In the beginning of February, my grandmother (on my father's side) had to be taken to the ER in the middle of the night. She had problems breathing and had to be put on a respirator. Among the various ailments detected by the doctors, she had suffered heart failure-the result of a clogged artery.
For more than a week, she lay comatose. The doctors had intubated her (put a tube in her throat to help her breathe) and put her on a respirator. She rested with the help of heavy medication to subdue her because previous visits to the hospital had resulted in some trouble from my grandmother. Basically, everyone feared that she'd pull the tube out because she had shown tendencies to be uncooperative during hospital visits in the past.
So, after more than a week without improvement the doctors decided that she would not live, or couldn't survive off the respirator; there would be no improvement. Before Laura and I had learned this, we had begun praying for her. Her condition was grave and we feared that she would die. Though a Roman Catholic who had gone to church on a semi-regular basis her entire life, we believed she had not accepted Jesus as Lord and Savior. I debated traveling to New York to talk to her, but her less than conscious state made such a trip seem unlikely to bear fruit. So, we simply asked God to defy all medical logic and bring her back that I might speak to her (or, simply, that someone might speak to her and she might accept the Lord and go to heaven).

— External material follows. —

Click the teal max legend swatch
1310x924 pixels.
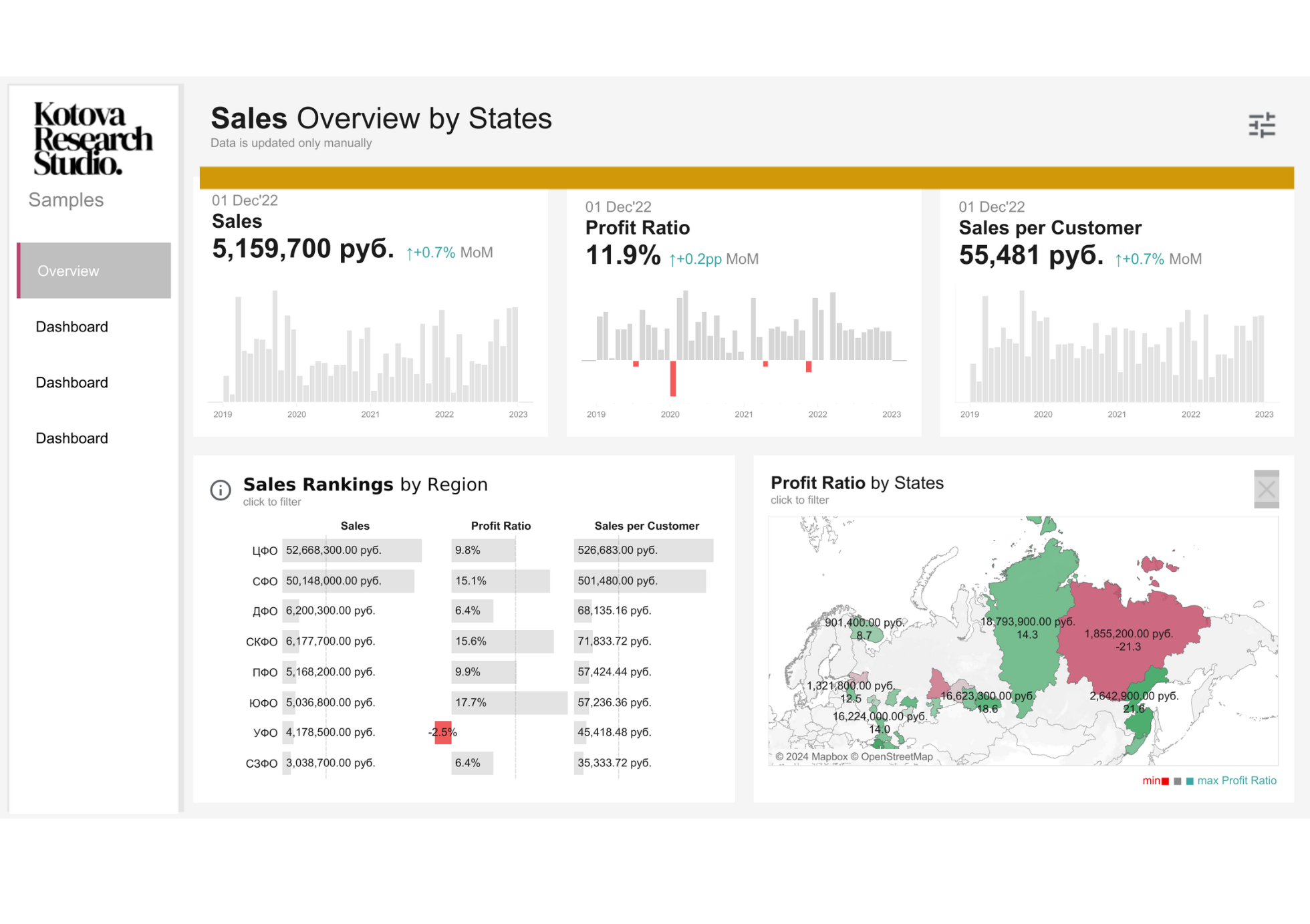1190,781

One Monday in February, the doctors convinced my father and his sister to remove the respirator. They made plans for the funeral, selecting Wednesday of that week for the wake and Thursday for the burial. I debated whether I should fly to New York, weighing the merits of leaving my 36 week pregnant wife behind to share the gospel with my grandmother.
It turned out the point was moot. Laura and I spent much of that day praying and our prayers were answered. My grandmother lived! Not only did she survive when everyone around her were waiting for her to die, but within days she was up and walking around. My father talked to her for 30-45 minutes a few days after the respirator had been removed.
Her sudden lucidity did not last, however. Shortly thereafter, dementia surfaced. Afraid that my time was short, I tried 6 days after my grandmother returned to the land of the conscious to call her, but she did not have a phone in her room. A few days later, she was transferred to a nursing home, where I intended to call her. Her mind kept slipping in and out of reality, though, and I decided to send her a letter in large print, instead.
Now, nowhere in the letter did I ask my grandmother if she wanted to accept Jesus as Savior. Instead, I simply presented the gospel in basic fashion and told her that if she believed in that she'd wind up spending eternity with Jesus in heaven. I don't know if the message got across, although she did have it read to her. My father and his sister put the letter up on her bulletin board in her room. Again, if the message got through to anyone, I know not, but hopefully she did hear the gospel spoken to her.
Anyway, this morning, she died. I never did speak to her and will always wonder if God wanted me to take that step. Did he even want me to travel to New York to present his message to my grandmother? I don't know. I do know that this morning, for the first time in perhaps two weeks, I prayed for her. I prayed that God would have mercy on her, forgiving her sins and taking this poor, downtrodden woman who has lived something of a sad life to heaven. The fact that she died on Easter may be a sign that she was, in fact, saved. Laura thinks so. I'm not sure, but I pray that it is so and that I will see her there when my time comes.
Whatever the case, please pray that I speak the Word more boldly in the future. I do grow tired of tiptoeing around the truth. For God did not give us a spirit of timidity, but one of power and of love. May I live that truth.